On pages 40 and 41, Rene wrote:
God sees you, with your wounds, your shortcomings, your embarrassments, and He whispers “I choose you. I empower you. You have a role in my plan for the world.” …Replace critical voices with what God says about you, according to Scripture. You are chosen. Beloved. Empowered.
He calls this idea of speaking God’s truth to yourself God-esteem (as opposed to self-esteem).
I like the idea of having positive thoughts about myself that are based in truth, so I can go back to them in those moments where my feelings lie to me and tell me I’m a failure and I’m terrible at everything. I especially like 2 Corinthians 5:17 and Ephesians 2:10. I have a really hard time with memorization, but those are two verses on my list to try to internalize better.
Psalm 139:13-19 is a good section, too. I like the imagery of God knitting us in our mothers’ wombs. I don’t knit, but I think of it as something you do intentionally because you enjoy it. People don’t seem to knit things they don’t want; in my experience they’re proud of what they’ve created and it holds special value to them. I think that’s a good perspective for how God sees us, too.
As a side note, finding self-affirmation through scripture is something Chip Ingram with Living on the Edge talks about, too. If you’re looking for an existing resource, his affirmation cards look like they’d provide some great direction (although I haven’t actually seen them up close).
Find Your Identity
Rene also points out that no matter what you do, you will hear criticism, insults, and threats. That’s why it’s crucial to make the foundation of your identity how God sees you, not how others see you. And this is something you can only receive, not achieve (page 44).

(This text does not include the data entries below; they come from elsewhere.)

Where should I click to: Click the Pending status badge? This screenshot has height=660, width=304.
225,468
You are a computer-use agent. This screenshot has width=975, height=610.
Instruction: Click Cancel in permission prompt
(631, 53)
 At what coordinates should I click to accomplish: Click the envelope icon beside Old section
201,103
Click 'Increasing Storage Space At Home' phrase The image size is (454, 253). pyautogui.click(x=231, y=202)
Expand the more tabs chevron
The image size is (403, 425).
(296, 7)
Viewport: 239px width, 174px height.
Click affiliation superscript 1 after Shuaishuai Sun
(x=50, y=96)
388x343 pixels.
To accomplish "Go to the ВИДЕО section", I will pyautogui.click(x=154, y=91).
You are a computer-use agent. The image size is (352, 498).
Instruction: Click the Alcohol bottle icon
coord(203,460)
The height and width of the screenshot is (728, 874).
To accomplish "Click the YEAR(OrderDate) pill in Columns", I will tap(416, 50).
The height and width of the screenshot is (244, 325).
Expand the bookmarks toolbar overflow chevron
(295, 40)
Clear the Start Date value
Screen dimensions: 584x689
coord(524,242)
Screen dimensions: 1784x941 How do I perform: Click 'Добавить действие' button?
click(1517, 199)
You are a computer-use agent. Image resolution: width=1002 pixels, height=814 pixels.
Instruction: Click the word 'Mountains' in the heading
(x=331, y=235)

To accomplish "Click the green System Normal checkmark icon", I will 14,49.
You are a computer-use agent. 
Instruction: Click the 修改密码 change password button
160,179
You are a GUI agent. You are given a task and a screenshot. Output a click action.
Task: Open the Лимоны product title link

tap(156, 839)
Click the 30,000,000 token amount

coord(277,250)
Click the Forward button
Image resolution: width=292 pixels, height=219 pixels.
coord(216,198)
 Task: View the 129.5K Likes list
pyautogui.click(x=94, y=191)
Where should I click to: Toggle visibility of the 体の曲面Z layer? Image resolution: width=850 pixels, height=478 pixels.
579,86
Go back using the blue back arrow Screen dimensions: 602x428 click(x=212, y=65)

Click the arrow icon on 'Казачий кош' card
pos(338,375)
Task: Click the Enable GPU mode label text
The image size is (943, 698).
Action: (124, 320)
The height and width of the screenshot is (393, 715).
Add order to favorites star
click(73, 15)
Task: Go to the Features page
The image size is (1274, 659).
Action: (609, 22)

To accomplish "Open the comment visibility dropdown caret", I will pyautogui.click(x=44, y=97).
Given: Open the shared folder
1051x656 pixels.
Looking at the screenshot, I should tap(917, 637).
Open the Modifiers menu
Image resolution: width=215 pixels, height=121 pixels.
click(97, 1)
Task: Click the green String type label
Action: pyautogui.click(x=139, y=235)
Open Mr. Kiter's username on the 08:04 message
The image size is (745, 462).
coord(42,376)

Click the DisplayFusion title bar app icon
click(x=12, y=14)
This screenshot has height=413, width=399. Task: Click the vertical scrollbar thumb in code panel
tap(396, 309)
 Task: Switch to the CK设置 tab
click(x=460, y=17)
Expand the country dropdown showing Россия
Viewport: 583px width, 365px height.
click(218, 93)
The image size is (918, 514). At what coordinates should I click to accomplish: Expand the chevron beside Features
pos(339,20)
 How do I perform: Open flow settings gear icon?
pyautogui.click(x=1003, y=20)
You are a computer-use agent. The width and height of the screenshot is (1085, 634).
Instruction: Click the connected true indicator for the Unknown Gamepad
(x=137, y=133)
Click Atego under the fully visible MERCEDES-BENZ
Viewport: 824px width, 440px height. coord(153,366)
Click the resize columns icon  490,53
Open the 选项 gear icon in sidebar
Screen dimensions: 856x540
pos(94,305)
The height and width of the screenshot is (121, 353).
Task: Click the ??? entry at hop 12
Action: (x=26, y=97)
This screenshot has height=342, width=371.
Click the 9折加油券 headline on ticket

I think this is a good reminder to pray. When you hear criticism or feel threatened, try not to get defensive. Take a step back, talk to God, and ask Him to help you see how He sees you instead of getting wrapped up in worrying about what others think.
Rene goes on to write that when bad things happen, that doesn’t mean God un-chose you, it just means life is happening. Remind yourself of your own chosenness and watch how God redeems even the detours, delays, and disasters to accomplish your destiny.
He points out a good example of this in some of the Psalms David wrote about his family. David writes about how his mother and father have forsaken him (Psalm 27:10) and he’s a stranger to his brothers (Psalm 69:8). He wrote this after he was chosen and anointed, too, so it’s a real-life example that the pain of broken relationships doesn’t just vanish. David still felt that pain. The difference is he was able to see his identity through God rather than through those broken relationships.
Sharing With Our Kids
We’re not the only ones that need to learn how to embrace God-esteem and find our identity in Him. How can we teach our kids to do this, too?
Prayer comes to mind. I could definitely do a better job of praying that my kids find their identity in Christ, and that they replace their negative self-talk with God’s powerful truths about them.
Teaching them scripture comes to mind, too. Just because I struggle with memorization doesn’t mean I shouldn’t encourage them to memorize verses. The ones on my list to internalize better would probably be good for them to know, too. The verses I know best are songs, so maybe we can even make up a song and/or hand motions to help us remember.
As there are opportunities, I also think it’s important to be honest with them about how I’ve learned to do these things, too, and that it’s hard and it’s a process. I often pray the Holy Spirit gives me the words He wants me to say to my daughter now that she’s old enough to start asking more complicated questions.
Those are just a few ideas I have (all of which are a work in progress for me). Do you have additional ways you think would be helpful, too?